Mice and Rice（queue的用法）

Mice and Rice（queue的用法）

Mice and Rice is the name of a programming contest in which each programmer must write a piece of code to control the movements of a mouse in a given map. The goal of each mouse is to eat as much rice as possible in order to become a FatMouse.

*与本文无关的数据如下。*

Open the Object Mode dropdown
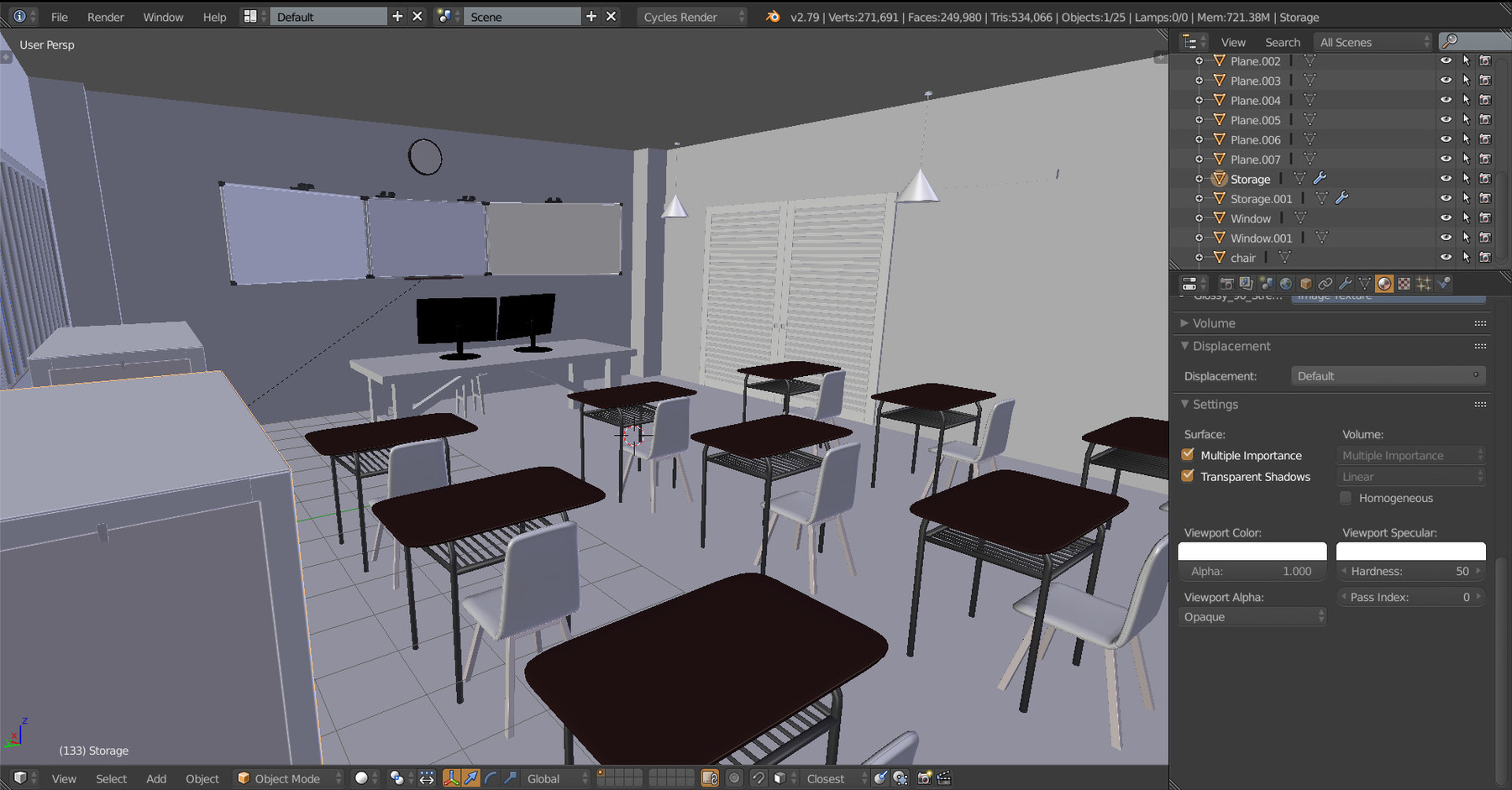This screenshot has width=1512, height=790. pyautogui.click(x=288, y=778)
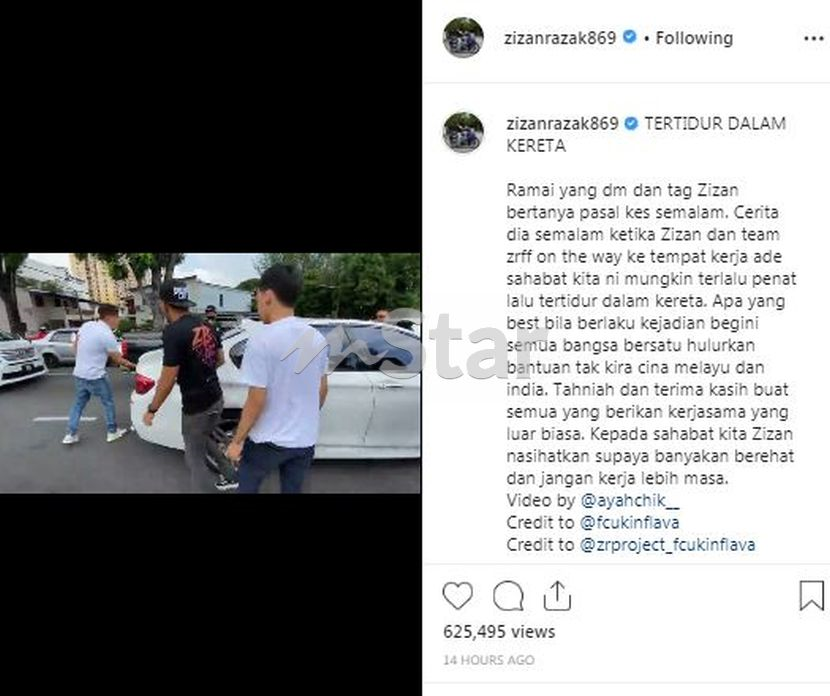Open the zizanrazak869 profile from the header
830x696 pixels.
coord(560,38)
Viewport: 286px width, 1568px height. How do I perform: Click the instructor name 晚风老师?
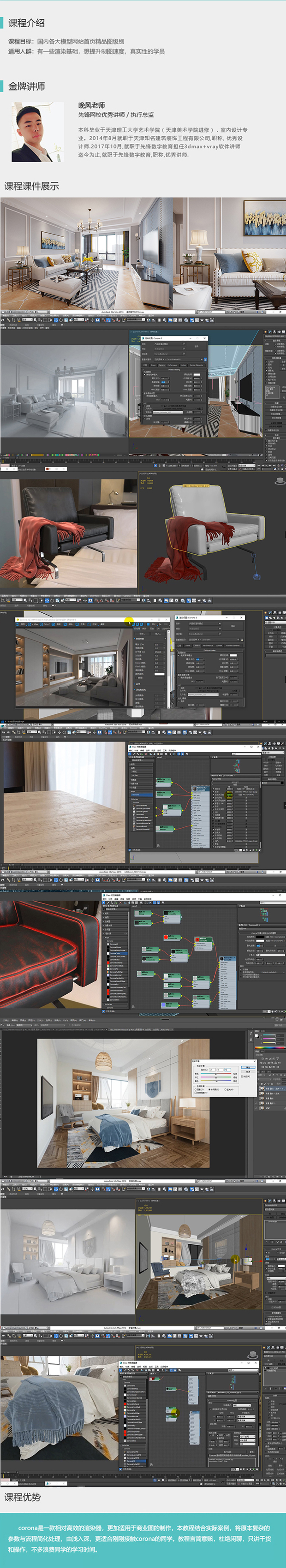(x=91, y=105)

First the playing order is randomly decided for NP programmers. Then every NG programmers are grouped in a match. The fattest mouse in a group wins and enters the next turn. All the losers in this turn are ranked the same. Every NG winners are then grouped in the next match until a final winner is determined.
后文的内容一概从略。